Civil rights attorney Bryan Stevenson may well be a living saint. In 1989, he founded the Equal Justice Initiative, a legal organization that has successfully challenged the death row convictions of more than 125 inmates. He has been called “America’s Mandela” by Archbishop Desmond Tutu for his 30-year mission to expose and correct the pervasive racial bias ingrained in our criminal justice system. Among his countless awards and distinctions is a MacArthur grant, the money from which he poured back into his nonprofit. In a just world, he’d be stopped on the street and in restaurants by fans requesting selfies, the way the Hulk is in the Avengers movies.
But none of those accomplishments automatically lend themselves to making Stevenson a compelling cinematic hero—a fact borne out by the new legal drama Just Mercy. Based on Stevenson’s acclaimed 2014 memoir, the film follows one of his first cases, that of a black tree cutter named Walter McMillian (a disappointingly muted Jamie Foxx) falsely convicted of killing an 18-year-old white woman in small-town Alabama. (In a real-life detail that would’ve been met with eye-rolls in a movie or a novel, the life sentence that the jury recommended for McMillian was escalated to a death sentence by a judge named Robert E. Lee Key.) Just Mercy ably evokes the Kafkaesque maze that the legal system can be, particularly for economically disadvantaged suspects of color, who are too often viewed as criminals first and human beings a distant second. (Even Stevenson, played by a quietly observant Michael B. Jordan, is subject to petty and illegal humiliations by lower-ranking white officials, who find ways to exploit the lawyer’s concerns about his clients against him.) But writer-director Destin Daniel Cretton (Short Term 12, The Glass Castle) rarely elevates the proceedings above a TV movie version of To Kill a Mockingbird (a novel that was written, incidentally, in the same town where Just Mercy takes place). The clear-cut morality of the plot necessitates dramatic tension or righteous fury, and Cretton delivers neither.
At the film’s start, Stevenson is an idealistic recent Harvard Law grad—but more importantly, he’s a Northerner unprepared for what might charitably be called the idiosyncrasies of rural Southern courts. (Partisans of the South may quibble with the way Just Mercy depicts racism below the Mason-Dixon Line as more blatant and backward than Northern prejudice, but the film’s implicit critique that the death penalty is applied more freely and more liberally there is true to the facts.) In the first hour, Cretton uses Stevenson as little more than an entry-point character, as he sifts through the layers of injustice in McMillian’s case, which include a laughably implausible eyewitness testimony by a white felon (Tim Blake Nelson).

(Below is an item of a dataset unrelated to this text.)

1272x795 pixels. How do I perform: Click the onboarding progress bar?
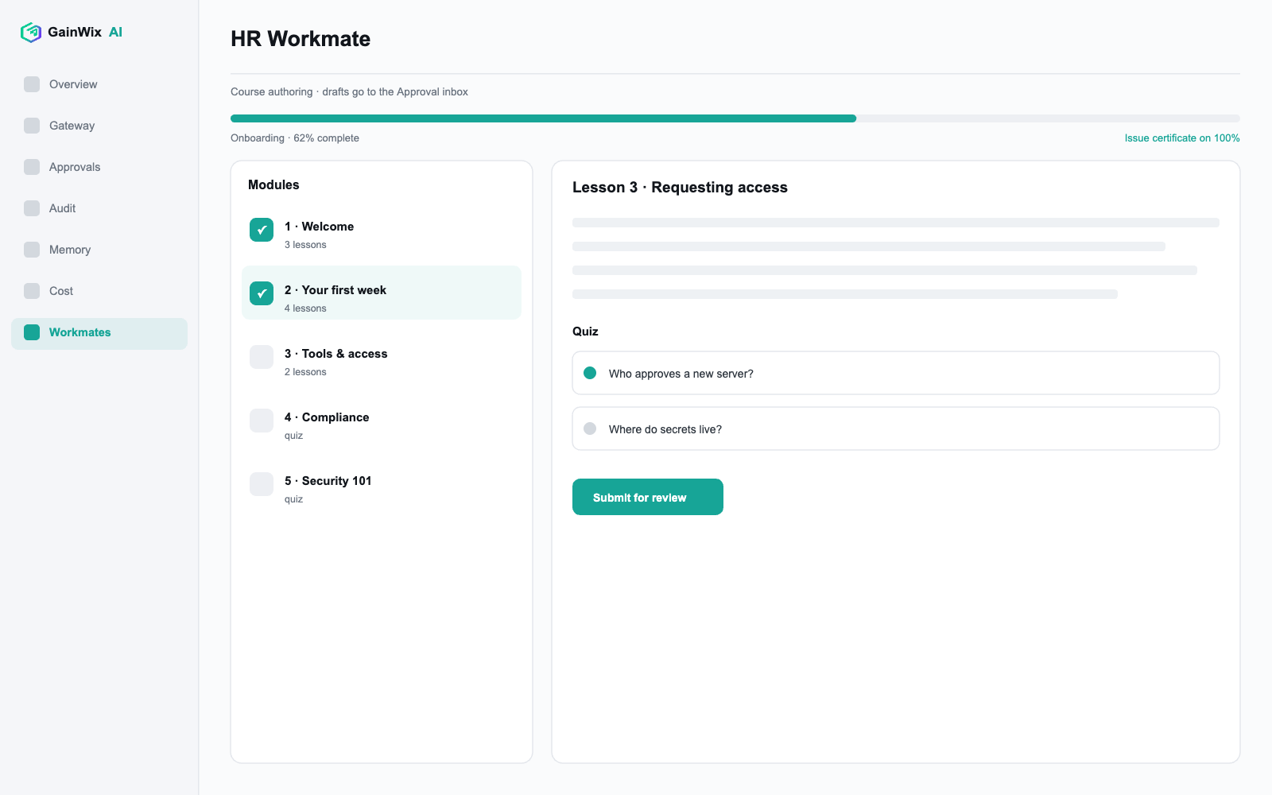point(735,118)
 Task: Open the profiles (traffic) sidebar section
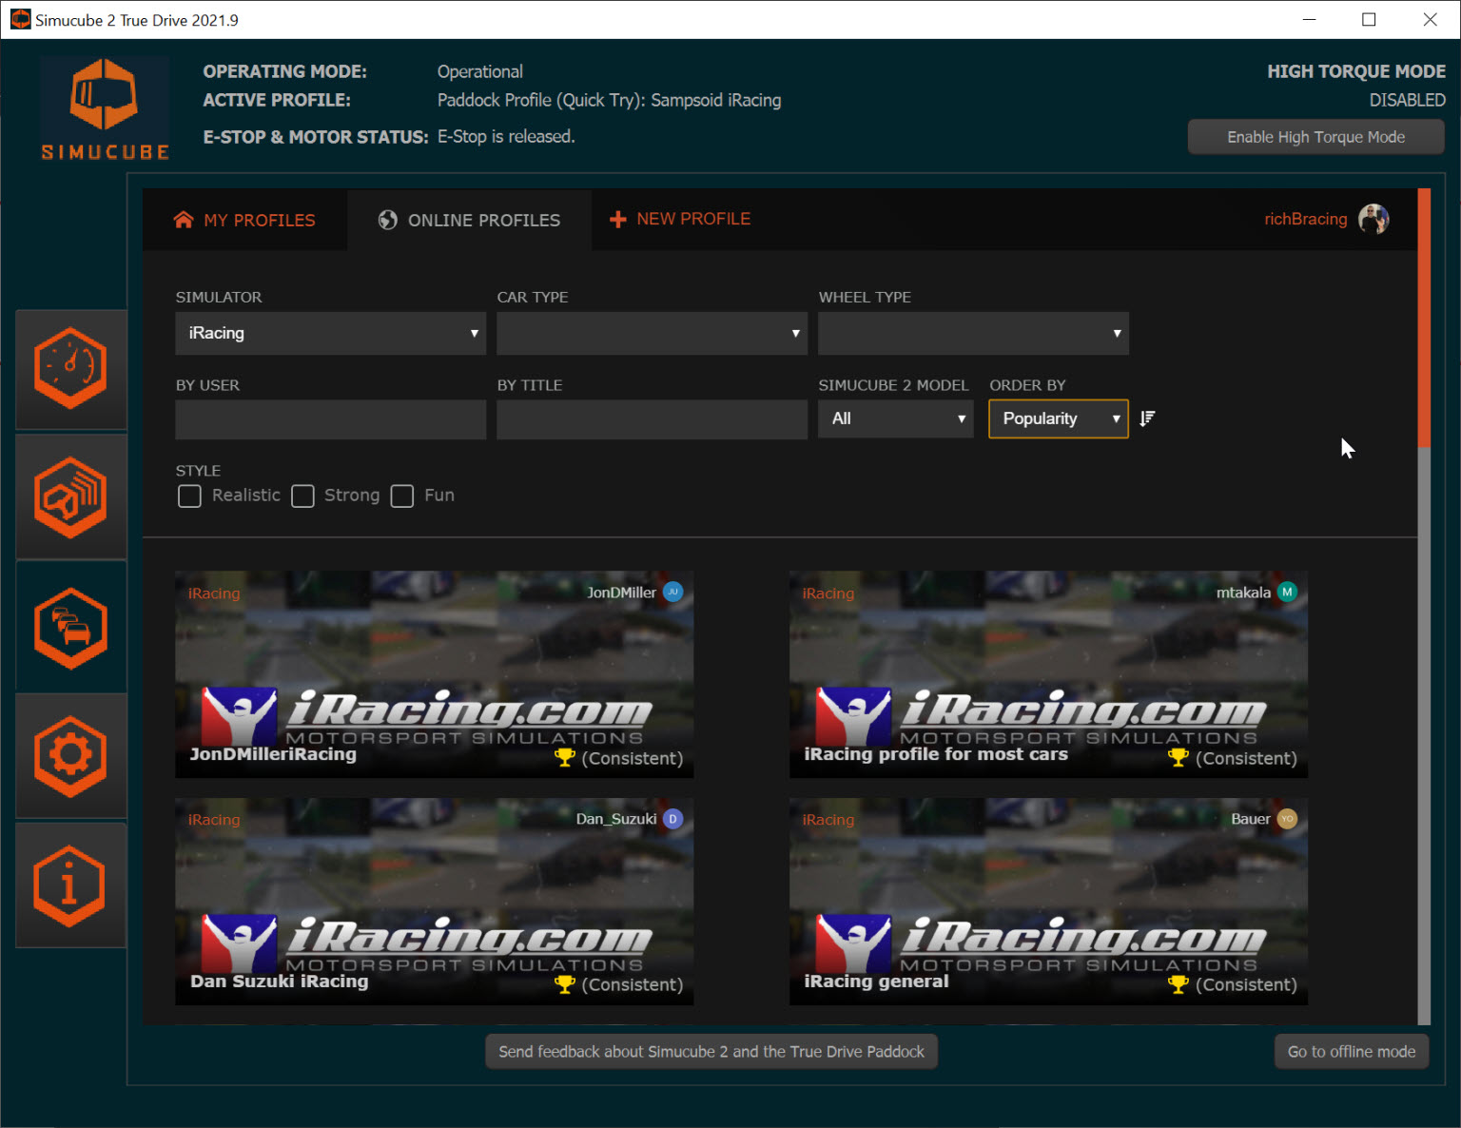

It’s understandable that Cretton and his co-writer Andrew Lanham didn’t want to burden an actual hero like Stevenson with contrived flaws, but the fictional version ends up studiously featureless despite Jordan’s considerable charisma and ready command of simmering rage. It doesn’t help that the actor is betrayed often by painfully earnest lines like “it’s not too late for justice,” delivered to rooms full of characters even less developed than himself.
It’s clear why Cretton and Lanham thought restraint might be the best approach: The twists and turns in Stevenson’s journey to exonerate McMillian need no embellishment. The lawyer encounters violent police harassment and a gratuitously corrupt district attorney (Rafe Spall), while Stevenson’s assistant (Cretton’s frequent collaborator Brie Larson, in a thankless role) fields bomb threats at her home. (If anything, the movie seems to play down the events in Stevenson’s memoir.) And yet all of those menaces pale next to the vicious whims of the judge who presides over Stevenson’s motions for a retrial in light of new and damning evidence. The needless cruelty of the criminal justice system feels like a world begging for more sense-making, but Just Mercy only sees its characters as heroes, victims, or obstacles, not as rational beings who might have their own reasons to knowingly commit terrible acts. Cretton’s desire to focus tightly on McMillian’s case makes sense, but he accidentally makes the white malefactors in the town more fascinating for their villainy. A TV drama like The Wire or a podcast like S-Town would have the canvas to explore complicity within these institutions, but Just Mercy paints only in black and white.